• _What this task involves_
The required lines are those that contain "computer"; pull them out of the data and copy them.

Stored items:
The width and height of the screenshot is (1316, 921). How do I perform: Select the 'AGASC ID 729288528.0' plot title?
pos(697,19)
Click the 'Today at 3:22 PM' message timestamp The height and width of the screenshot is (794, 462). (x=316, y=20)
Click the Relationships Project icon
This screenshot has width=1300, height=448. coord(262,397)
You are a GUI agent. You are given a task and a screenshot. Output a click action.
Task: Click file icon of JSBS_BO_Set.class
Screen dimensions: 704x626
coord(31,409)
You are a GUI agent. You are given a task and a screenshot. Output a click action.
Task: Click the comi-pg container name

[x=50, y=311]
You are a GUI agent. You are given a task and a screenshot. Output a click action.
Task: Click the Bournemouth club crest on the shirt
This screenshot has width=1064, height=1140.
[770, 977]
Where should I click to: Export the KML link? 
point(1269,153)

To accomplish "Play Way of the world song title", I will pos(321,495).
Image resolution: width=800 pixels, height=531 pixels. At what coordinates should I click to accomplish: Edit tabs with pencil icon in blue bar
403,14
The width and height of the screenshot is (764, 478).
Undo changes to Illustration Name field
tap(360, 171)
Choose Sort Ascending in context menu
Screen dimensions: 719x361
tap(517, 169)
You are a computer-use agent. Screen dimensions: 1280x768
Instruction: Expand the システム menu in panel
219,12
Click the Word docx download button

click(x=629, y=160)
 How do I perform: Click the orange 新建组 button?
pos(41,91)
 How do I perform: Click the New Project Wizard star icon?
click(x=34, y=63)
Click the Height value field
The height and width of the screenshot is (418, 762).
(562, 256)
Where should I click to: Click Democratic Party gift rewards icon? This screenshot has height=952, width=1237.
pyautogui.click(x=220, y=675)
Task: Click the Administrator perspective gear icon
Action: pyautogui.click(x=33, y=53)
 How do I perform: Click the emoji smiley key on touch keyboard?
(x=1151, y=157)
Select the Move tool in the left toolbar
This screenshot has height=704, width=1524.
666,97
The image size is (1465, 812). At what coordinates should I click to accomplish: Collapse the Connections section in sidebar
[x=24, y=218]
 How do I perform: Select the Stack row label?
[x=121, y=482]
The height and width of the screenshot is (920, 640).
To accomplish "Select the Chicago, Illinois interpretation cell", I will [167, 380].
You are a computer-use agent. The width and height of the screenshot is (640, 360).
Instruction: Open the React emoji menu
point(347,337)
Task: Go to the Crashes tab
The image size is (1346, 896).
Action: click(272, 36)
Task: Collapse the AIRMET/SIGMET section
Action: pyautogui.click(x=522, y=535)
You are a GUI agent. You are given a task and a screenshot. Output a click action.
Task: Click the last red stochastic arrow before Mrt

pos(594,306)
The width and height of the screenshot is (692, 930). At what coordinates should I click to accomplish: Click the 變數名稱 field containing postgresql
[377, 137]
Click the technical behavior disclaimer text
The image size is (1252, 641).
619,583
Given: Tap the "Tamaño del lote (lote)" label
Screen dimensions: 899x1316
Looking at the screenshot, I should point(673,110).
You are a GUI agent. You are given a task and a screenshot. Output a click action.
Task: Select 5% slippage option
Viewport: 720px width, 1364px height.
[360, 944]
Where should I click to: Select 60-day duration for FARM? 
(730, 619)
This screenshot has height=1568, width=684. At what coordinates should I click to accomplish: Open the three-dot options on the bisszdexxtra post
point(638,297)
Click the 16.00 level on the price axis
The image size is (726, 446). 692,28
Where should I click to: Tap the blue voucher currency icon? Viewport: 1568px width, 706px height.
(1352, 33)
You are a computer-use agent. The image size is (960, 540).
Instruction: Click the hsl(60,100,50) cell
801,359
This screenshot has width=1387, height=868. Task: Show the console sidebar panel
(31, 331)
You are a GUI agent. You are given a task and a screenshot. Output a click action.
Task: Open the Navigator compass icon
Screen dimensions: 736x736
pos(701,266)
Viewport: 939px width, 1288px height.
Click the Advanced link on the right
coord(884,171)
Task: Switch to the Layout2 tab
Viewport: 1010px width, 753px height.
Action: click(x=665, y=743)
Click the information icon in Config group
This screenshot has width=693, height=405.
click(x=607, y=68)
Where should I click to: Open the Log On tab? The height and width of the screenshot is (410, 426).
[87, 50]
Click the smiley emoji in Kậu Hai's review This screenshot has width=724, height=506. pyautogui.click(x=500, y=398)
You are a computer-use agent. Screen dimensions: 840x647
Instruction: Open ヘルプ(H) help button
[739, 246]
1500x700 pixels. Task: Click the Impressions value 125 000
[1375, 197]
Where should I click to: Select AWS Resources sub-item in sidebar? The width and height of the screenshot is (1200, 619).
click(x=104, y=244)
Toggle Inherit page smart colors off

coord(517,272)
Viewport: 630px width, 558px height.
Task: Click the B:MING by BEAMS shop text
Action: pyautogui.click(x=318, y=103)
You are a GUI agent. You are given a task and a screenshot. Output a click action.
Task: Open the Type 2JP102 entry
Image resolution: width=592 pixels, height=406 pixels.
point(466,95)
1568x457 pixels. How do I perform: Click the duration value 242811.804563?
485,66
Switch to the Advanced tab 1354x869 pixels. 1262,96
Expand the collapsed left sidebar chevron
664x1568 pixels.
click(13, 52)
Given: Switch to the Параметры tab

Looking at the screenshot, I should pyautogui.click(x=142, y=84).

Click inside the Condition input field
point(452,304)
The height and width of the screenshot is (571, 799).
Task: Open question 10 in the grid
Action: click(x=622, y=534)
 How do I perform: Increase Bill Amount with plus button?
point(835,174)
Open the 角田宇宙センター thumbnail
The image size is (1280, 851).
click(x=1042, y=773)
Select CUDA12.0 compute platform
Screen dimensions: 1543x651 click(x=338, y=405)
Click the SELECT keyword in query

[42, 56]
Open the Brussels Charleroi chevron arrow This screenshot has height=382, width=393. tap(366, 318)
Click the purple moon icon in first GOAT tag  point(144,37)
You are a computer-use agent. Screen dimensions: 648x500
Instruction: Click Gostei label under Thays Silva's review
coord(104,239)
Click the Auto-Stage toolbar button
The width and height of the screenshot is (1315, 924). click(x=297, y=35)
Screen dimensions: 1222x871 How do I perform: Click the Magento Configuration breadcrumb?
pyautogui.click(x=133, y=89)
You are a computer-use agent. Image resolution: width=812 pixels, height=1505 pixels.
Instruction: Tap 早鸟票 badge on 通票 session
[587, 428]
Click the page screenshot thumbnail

• _Response area_
You are a computer-use agent. Screen dimensions: 1280x768
You are a computer-use agent. The width and height of the screenshot is (640, 360).
You are a computer-use agent. The image size is (960, 540).
You are a computer-use agent. Screen dimensions: 840x647
You are a computer-use agent. Screen dimensions: 648x500
You are a computer-use agent. Image resolution: width=812 pixels, height=1505 pixels.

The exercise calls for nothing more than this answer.